Em muitos casos, covenhamos, é preciso dar crédito à tese sobre os militantes educados por ideólogos (na Grécia, os “sofistas”) que repetem vitupérios para “testemunhar a verdade”, monopólio de sua grei. Convidado pela revista Época (22/07/2009) para debater com o ministro Jorge Hage sobre se melhorara o combate à corrupção no Brasil, tive a temeridade de assumir a resposta negativa.
Apresentei a idéia de que o centralismo das políticas públicas gera corrupção. Desci a minúcias sobre o elo entre municípios e Brasília. Na réplica, o Dr. Hage escreveu: “Debater com o Professor Roberto Romano é um prazer e uma honra. É, acima de tudo, uma garantia de debate limpo, sério e de alto nível. Nesta réplica, na verdade, não tenho o que contestar na excelente análise da formação histórica da nossa “federação”, sobretudo da fragilidade dos nossos municípios”. O ministro, nas considerações finais, dirige “cumprimentos ao Professor Roberto Romano pela sua postura sempre elegante ao travar este debate de maneira franca, séria e leal. Comungo, como já tive oportunidade de afirmar, de várias das opiniões reveladas pelo Professor Romano. Essencialmente, divirjo apenas da sua insistência em não reconhecer os avanços ocorridos no Brasil nos últimos anos nessa área”. Palavras polidas. Mas repetidores de xingamentos rompem a cerca do decorum e tentam transformar o debate em assassinato moral. Dou a seguir como exemplo uma carta, entre muitas, mantendo os erros de digitação pois todos podem cometer tais deslizes, eu inclusive. “(...) Queria aproveitar a oportunidade e Parabenizar ao Sr. Ministro Jorge Hage, pelo texto muito bem escrito e com muita ética! E queria comuniar a equipe da ÉPOCA, que substituisem o prof°Roberto Romano, e colocassem alguém com mais competência e ética para debater,alguém com mais argumente e que tenha mínima noção de política (…) o Prof° Roberto não sabe o que escreve, motivo esse que atrapalha quem está em dúvida! Estude e leia mais, por gentileza, Roberto Romano!”. Por caridade, não cito o nome da autora, mas o leitor curioso o pode encontrar na internet, no site da revista.

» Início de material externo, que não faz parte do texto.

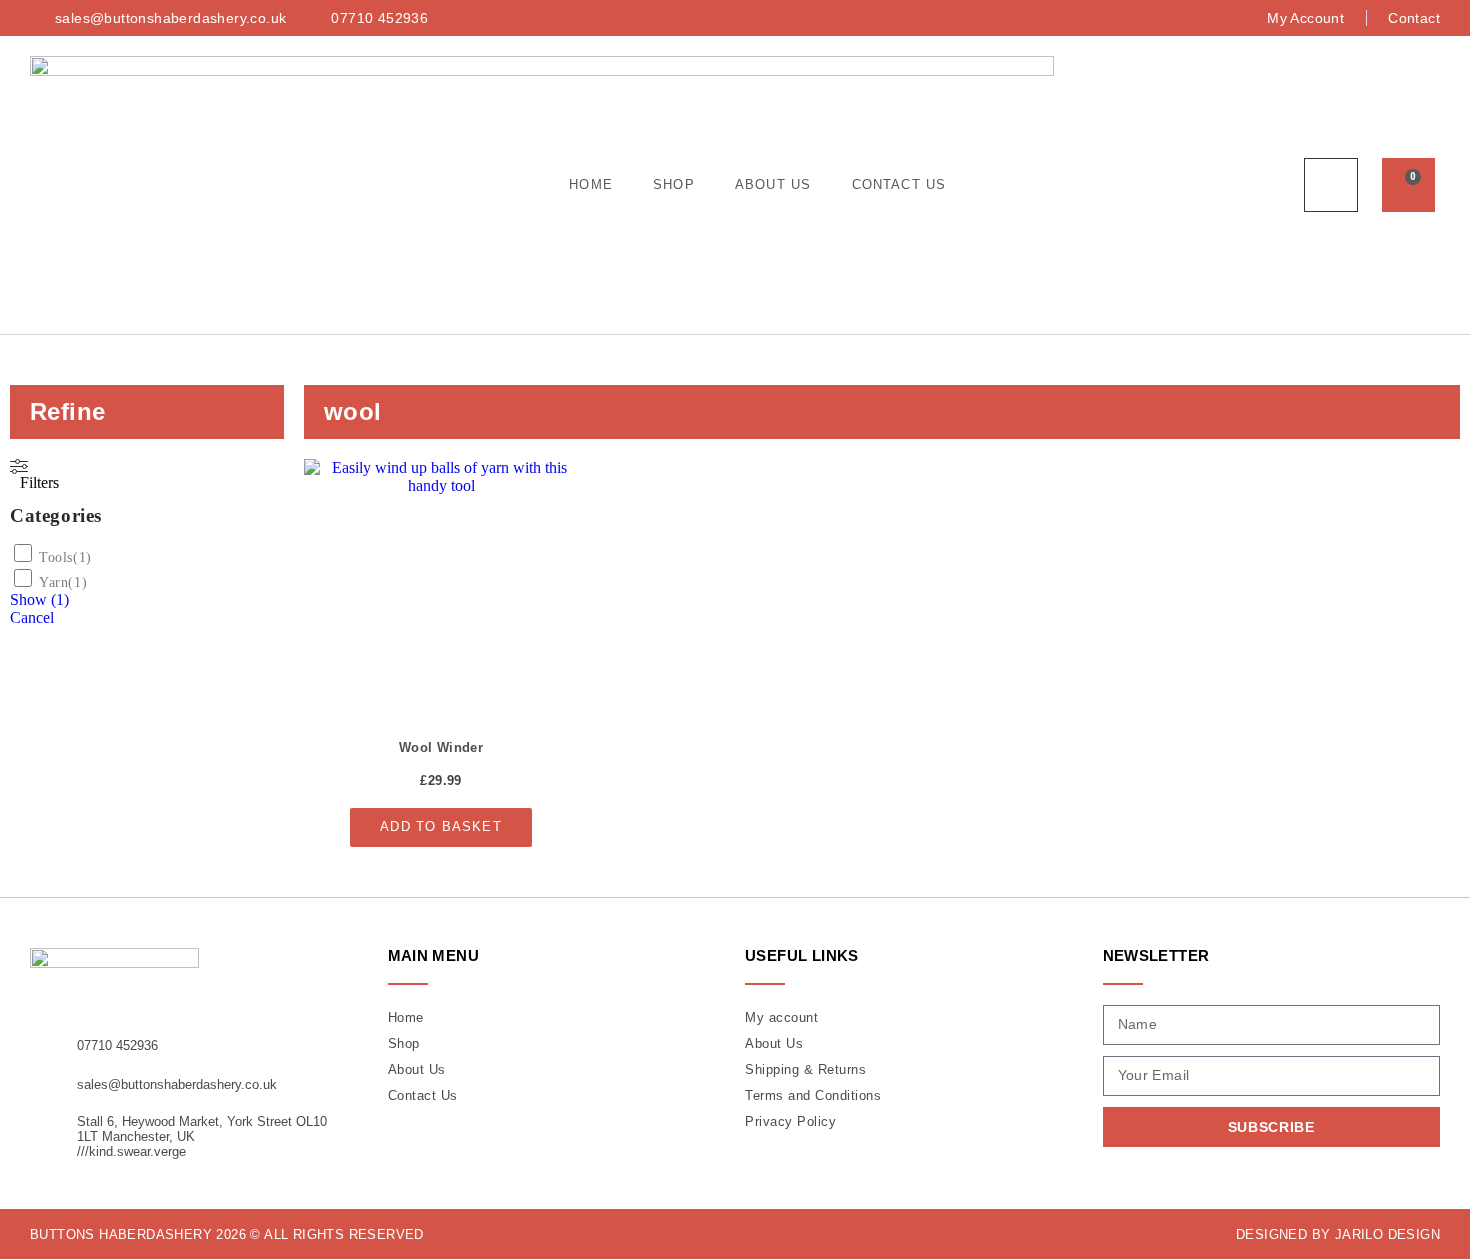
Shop (674, 184)
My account (781, 1017)
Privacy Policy (790, 1121)
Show (39, 599)
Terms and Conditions (813, 1095)
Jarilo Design (1387, 1234)
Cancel (32, 617)
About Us (773, 184)
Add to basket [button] (441, 826)
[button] (1331, 185)
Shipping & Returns (805, 1069)
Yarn (53, 582)
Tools (56, 557)
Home (591, 184)
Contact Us (899, 184)
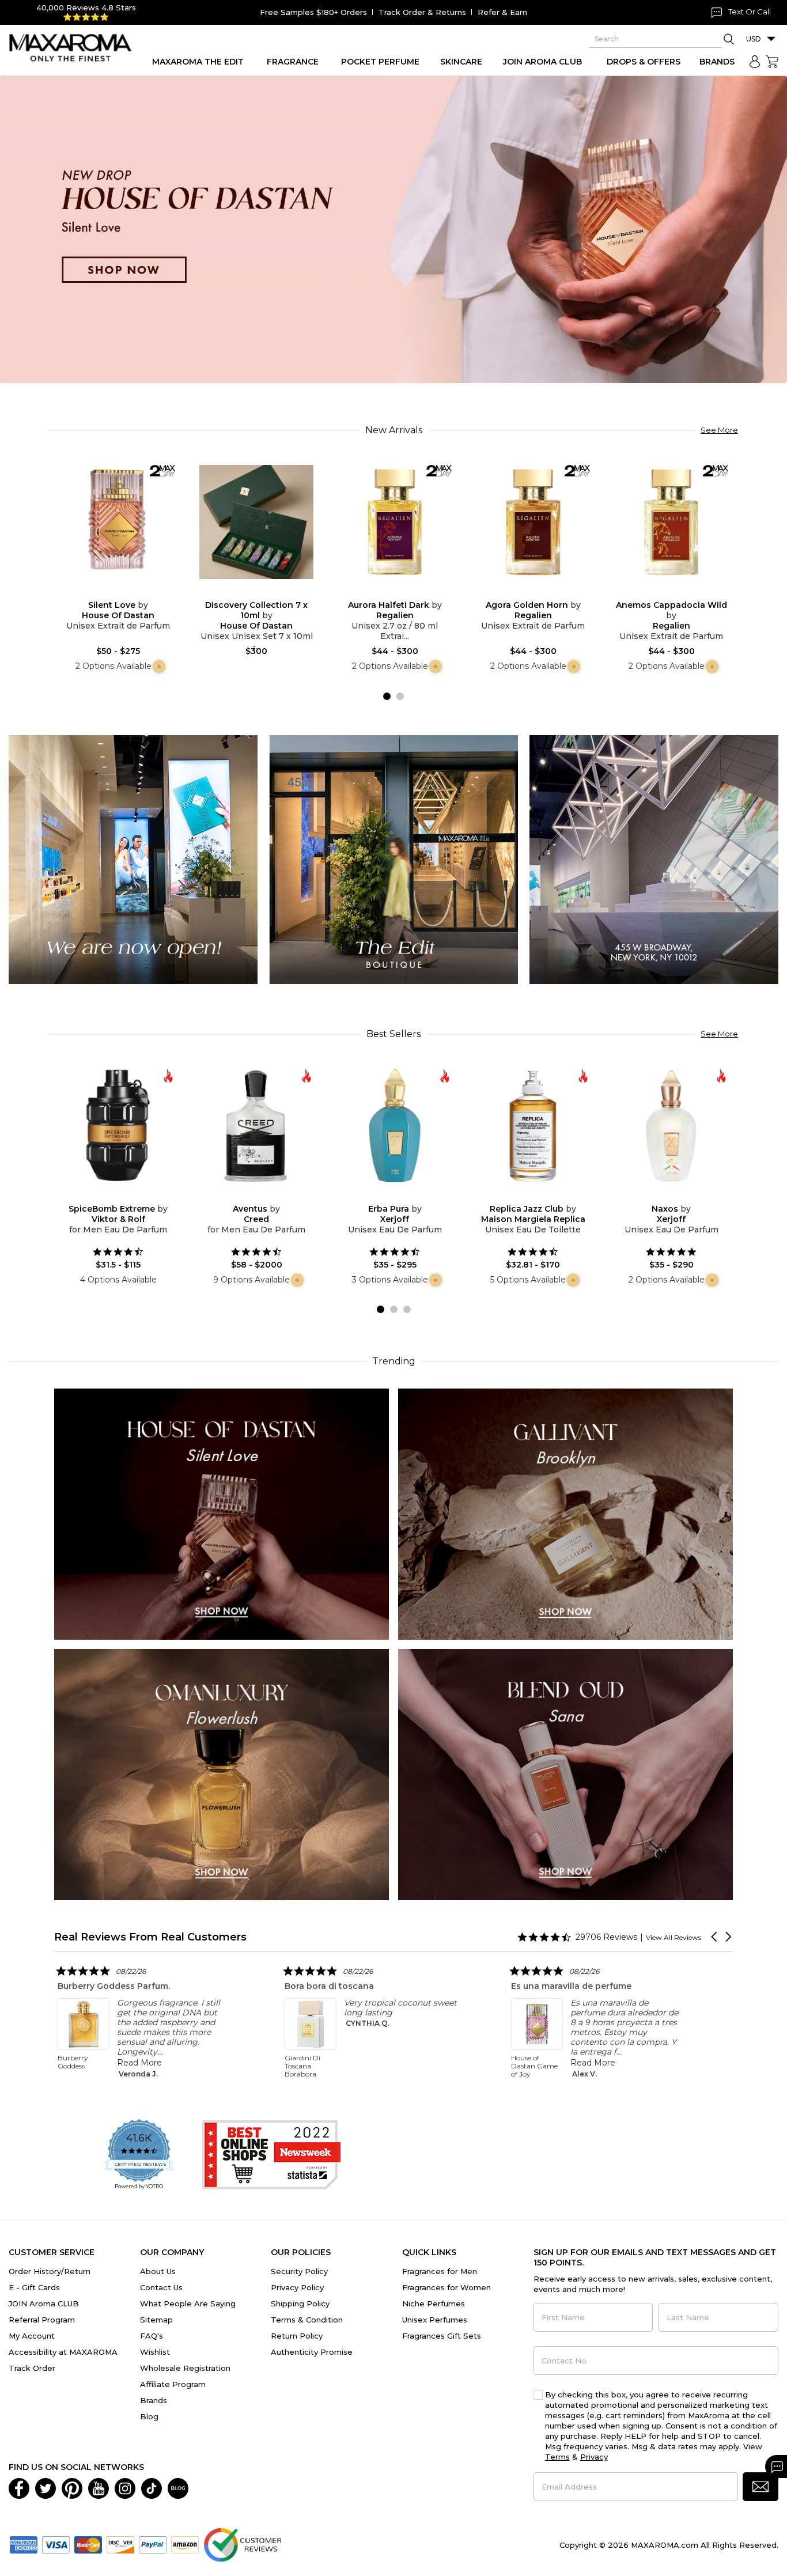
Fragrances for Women (446, 2287)
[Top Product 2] (393, 858)
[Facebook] (19, 2487)
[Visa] (56, 2543)
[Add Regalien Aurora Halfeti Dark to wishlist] (385, 592)
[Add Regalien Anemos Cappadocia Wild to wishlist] (662, 592)
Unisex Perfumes (434, 2319)
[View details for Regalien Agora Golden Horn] (533, 522)
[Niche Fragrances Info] (157, 666)
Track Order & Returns (422, 12)
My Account (32, 2335)
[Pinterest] (72, 2487)
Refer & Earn (502, 12)
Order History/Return (49, 2271)
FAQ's (151, 2335)
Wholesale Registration (185, 2368)
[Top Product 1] (133, 858)
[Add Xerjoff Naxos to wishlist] (662, 1196)
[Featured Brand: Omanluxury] (221, 1773)
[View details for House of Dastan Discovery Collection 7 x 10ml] (256, 522)
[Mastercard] (88, 2543)
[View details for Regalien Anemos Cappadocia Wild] (671, 522)
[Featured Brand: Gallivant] (565, 1513)
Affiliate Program (173, 2384)
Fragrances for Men (439, 2271)
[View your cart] (772, 61)
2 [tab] (400, 696)
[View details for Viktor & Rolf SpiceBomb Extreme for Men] (118, 1126)
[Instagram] (125, 2487)
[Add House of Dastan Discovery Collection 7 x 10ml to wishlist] (247, 592)
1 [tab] (387, 696)
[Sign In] (754, 61)
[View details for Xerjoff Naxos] (671, 1126)
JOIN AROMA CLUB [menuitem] (542, 61)
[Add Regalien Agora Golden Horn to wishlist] (524, 592)
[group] (393, 230)
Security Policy (299, 2271)
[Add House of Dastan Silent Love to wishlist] (109, 592)
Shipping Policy (300, 2303)
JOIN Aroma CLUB (44, 2303)
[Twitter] (45, 2487)
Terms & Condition (307, 2319)
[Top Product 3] (653, 858)
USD (753, 39)
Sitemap (156, 2319)
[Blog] (178, 2487)
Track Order (32, 2368)
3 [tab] (407, 1309)
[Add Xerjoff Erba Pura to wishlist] (385, 1196)
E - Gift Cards (34, 2287)
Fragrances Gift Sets (441, 2335)
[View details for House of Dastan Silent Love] (118, 522)
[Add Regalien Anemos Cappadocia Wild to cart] (680, 592)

Acredito terem boas razões os estruturalistas, para afirmar que os movidos pela ideologia ou pelas paixões subjetivas, não pensam, são pensados... O bom do final é que, apesar de não possuir a maioria das opiniões, os que defendem o governo federal e os oposicionistas, salvo as exceções mencionadas, redigiram textos racionais. O que traz esperanças de que no Brasil ainda existam pessoas inteligentes e capazes de conviver com as diferenças. Com bom gosto e boas maneiras.